Salutations, populations. Today’s note is more of a work-in-progress
than usual; I have been finally starting to look at getting
Whippet
into
Guile
, and there are some open questions.
inventory
I started by taking a look at how Guile uses the
Boehm-Demers-Weiser
collector
‘s API, to make sure I had all
my bases covered for an eventual switch to something that was not BDW.
I think I have a good overview now, and have divided the parts of BDW-GC
used by Guile into seven categories.
implicit uses
Firstly there are the ways in which Guile’s run-time and compiler depend
on BDW-GC’s behavior, without actually using BDW-GC’s API. By this I
mean principally that we assume that any reference to a GC-managed
object from any thread’s stack will keep that object alive. The same
goes for references originating in global variables, or static data
segments more generally. Additionally, we rely on GC objects not to
move: references to GC-managed objects in registers or stacks are valid
across a GC boundary, even if those references are outside the GC-traced
graph: all objects are pinned.
Some of these “uses” are internal to Guile’s implementation itself, and
thus amenable to being changed, albeit with some effort. However some
escape into the wild via Guile’s API, or, as in this case, as implicit
behaviors; these are hard to change or evolve, which is why I am putting
my hopes on Whippet’s
mostly-marking
collector
,
which allows for conservative roots.
defensive uses
Then there are the uses of BDW-GC’s API, not to accomplish a task, but
to protect the mutator from the collector:
GC_call_with_alloc_lock
,
explicitly enabling or disabling GC, calls to
sigmask
that take
BDW-GC’s use of POSIX signals into account, and so on. BDW-GC can stop
any thread at any time, between any two instructions; for most users is
anodyne, but if ever you use weak references, things start to get really
gnarly.
Of course a new collector would have its own constraints, but switching
to cooperative instead of pre-emptive safepoints would be a welcome
relief from this mess. On the other hand, we will require client code
to explicitly mark their threads as inactive during calls in more cases,
to ensure that all threads can promptly reach safepoints at all times.
Swings and roundabouts?
precise tracing
Did you know that the Boehm collector allows for precise tracing? It
does! It’s slow and truly gnarly, but when you need precision, precise
tracing nice to have. (This is the
GC_new_kind
interface.) Guile uses it to mark Scheme stacks, allowing it to avoid
treating unboxed locals as roots. When it loads compiled files, Guile
also adds some sliced of the mapped files to the root set. These
interfaces will need to change a bit in a switch to Whippet but are
ultimately internal, so that’s fine.
What is not fine is that Guile allows C users to hook into precise
tracing, notably via
scm_smob_set_mark
.
This is not only the wrong interface, not allowing for copying
collection, but these functions are just truly gnarly. I don’t know
know what to do with them yet; are our external users ready to forgo
this interface entirely? We have been working on them over time, but I
am not sure.
reachability
Weak references, weak maps of various kinds: the implementation of these
in terms of BDW’s API is incredibly gnarly and ultimately unsatisfying.

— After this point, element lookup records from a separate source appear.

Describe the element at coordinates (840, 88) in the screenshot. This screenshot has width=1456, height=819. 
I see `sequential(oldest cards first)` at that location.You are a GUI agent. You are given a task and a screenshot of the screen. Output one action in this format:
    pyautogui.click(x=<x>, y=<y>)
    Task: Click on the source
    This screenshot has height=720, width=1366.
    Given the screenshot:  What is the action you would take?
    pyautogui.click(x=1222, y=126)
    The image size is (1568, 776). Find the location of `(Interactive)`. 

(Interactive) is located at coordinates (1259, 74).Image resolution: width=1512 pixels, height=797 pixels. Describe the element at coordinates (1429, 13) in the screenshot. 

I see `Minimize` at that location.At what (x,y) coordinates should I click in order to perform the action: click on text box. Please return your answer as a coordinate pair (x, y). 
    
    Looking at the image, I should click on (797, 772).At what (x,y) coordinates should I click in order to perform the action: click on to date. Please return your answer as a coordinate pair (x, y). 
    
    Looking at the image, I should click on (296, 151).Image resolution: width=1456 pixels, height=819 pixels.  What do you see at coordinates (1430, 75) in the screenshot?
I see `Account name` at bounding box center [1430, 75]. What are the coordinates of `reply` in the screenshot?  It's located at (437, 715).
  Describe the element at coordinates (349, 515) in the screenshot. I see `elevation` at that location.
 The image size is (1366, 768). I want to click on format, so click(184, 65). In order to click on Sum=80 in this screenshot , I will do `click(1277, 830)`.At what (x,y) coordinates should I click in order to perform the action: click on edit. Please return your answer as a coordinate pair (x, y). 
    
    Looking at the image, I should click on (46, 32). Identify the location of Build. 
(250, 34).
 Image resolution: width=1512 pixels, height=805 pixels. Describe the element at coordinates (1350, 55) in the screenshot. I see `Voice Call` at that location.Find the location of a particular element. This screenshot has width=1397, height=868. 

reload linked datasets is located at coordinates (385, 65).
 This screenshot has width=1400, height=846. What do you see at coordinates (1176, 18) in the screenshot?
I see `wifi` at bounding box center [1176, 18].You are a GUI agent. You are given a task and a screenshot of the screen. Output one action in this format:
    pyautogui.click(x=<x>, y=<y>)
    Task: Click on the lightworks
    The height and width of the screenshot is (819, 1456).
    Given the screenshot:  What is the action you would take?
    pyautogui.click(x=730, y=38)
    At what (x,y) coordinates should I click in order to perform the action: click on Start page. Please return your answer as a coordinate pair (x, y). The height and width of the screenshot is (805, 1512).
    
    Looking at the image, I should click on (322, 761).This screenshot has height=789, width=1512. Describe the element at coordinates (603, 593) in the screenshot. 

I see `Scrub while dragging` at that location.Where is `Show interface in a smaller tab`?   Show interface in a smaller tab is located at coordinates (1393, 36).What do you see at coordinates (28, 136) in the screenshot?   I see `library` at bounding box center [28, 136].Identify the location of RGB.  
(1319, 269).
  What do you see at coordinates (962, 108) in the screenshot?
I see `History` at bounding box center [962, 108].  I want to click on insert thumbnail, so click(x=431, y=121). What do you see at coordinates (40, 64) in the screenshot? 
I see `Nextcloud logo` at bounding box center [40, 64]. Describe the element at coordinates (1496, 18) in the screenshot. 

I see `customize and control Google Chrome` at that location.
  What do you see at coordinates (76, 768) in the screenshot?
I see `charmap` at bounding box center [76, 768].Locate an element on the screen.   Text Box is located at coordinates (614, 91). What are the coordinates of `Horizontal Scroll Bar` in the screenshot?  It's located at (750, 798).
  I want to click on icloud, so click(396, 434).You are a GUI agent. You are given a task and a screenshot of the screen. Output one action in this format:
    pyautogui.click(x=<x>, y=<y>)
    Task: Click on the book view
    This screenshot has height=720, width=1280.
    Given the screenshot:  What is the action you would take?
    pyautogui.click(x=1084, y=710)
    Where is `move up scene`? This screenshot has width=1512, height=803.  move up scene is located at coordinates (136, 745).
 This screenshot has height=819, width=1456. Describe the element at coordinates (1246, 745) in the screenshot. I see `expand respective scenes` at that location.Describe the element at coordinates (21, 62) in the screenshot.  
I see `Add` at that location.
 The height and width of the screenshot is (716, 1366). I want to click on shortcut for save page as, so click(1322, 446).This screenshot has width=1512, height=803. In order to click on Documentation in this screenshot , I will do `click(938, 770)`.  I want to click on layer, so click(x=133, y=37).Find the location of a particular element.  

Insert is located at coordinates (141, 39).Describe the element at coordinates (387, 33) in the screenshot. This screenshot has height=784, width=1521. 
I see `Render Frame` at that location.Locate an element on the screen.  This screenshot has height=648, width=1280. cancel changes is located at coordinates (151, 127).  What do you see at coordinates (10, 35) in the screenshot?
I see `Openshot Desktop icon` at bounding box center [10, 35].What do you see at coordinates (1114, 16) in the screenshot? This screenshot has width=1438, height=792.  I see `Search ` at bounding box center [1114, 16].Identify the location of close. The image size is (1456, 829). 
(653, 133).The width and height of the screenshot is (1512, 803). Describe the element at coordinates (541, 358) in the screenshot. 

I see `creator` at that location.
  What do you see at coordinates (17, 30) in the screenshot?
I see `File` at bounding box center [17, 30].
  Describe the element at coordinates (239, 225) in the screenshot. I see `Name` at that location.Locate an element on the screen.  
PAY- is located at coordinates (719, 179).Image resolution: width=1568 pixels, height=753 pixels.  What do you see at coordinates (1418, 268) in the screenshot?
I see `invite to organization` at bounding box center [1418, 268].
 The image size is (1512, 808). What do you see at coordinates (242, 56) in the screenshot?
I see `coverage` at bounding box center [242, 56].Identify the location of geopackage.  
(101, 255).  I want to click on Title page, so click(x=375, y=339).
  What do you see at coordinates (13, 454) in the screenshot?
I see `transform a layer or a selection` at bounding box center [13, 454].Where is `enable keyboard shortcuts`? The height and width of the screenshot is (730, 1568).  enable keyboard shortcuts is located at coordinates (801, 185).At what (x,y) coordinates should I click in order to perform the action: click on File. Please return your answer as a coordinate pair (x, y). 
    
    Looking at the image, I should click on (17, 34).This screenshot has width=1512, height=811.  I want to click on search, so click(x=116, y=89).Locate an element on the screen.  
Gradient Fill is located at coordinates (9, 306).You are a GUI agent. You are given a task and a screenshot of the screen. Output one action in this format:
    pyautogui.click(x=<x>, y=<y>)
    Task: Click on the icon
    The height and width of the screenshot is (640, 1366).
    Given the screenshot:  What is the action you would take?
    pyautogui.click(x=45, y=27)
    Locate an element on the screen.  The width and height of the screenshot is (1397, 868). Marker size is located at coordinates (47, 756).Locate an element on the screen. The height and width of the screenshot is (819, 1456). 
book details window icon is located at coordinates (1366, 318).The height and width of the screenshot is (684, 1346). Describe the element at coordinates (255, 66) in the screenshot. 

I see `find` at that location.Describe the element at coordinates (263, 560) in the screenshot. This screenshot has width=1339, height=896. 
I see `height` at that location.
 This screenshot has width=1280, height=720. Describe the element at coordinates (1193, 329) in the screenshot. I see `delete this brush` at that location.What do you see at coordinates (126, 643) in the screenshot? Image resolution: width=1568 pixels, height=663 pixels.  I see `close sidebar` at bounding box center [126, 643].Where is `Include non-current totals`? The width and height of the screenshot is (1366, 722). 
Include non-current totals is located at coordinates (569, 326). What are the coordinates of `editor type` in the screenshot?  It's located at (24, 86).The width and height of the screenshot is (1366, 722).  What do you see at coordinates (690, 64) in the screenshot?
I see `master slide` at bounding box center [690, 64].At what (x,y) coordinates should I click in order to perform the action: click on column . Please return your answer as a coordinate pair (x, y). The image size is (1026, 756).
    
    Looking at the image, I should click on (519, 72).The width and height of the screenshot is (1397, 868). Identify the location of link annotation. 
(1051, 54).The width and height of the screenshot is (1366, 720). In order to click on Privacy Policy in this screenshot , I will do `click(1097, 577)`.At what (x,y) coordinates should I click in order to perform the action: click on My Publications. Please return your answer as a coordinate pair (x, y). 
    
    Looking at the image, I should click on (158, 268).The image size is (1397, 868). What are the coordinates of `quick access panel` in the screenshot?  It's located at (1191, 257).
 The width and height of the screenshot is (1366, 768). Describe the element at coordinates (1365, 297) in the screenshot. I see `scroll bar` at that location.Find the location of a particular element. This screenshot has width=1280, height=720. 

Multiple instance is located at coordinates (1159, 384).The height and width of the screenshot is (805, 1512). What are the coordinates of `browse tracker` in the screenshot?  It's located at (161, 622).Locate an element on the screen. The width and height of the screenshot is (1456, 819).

We will be able to replace all of these with ephemerons and tables of
ephemerons, which are natively supported by Whippet. The same goes with
finalizers.
The same goes for constructs built on top of finalizers, such as
guardians
;
we’ll get to reimplement these on top of nice Whippet-supplied
primitives. Whippet allows for resuscitation of finalized objects, so
all is good here.
misc
There is a long list of miscellanea: the interfaces to explicitly
trigger GC, to get statistics, to control the number of marker threads,
to initialize the GC; these will change, but all uses are internal, making it not a terribly big
deal.
I should mention one API concern, which is that BDW’s state is all
implicit. For example, when you go to allocate, you don’t pass the API
a handle which you have obtained for your thread, and which might hold
some thread-local freelists; BDW will instead load thread-local
variables in its API. That’s not as efficient as it could be and
Whippet goes the explicit route, so there is some additional plumbing to
do.
Finally I should mention the true miscellaneous BDW-GC function:
GC_free
. Guile exposes it via an API,
scm_gc_free
. It was already
vestigial and we should just remove it, as it has no sensible semantics
or implementation.
allocation
That brings me to what I wanted to write about today, but am going to
have to finish tomorrow: the actual allocation routines. BDW-GC
provides two, essentially:
GC_malloc
and
GC_malloc_atomic
. The
difference is that “atomic” allocations don’t refer to other
GC-managed objects, and as such are well-suited to raw data. Otherwise you can think of atomic allocations as a pure optimization, given that BDW-GC mostly traces conservatively anyway.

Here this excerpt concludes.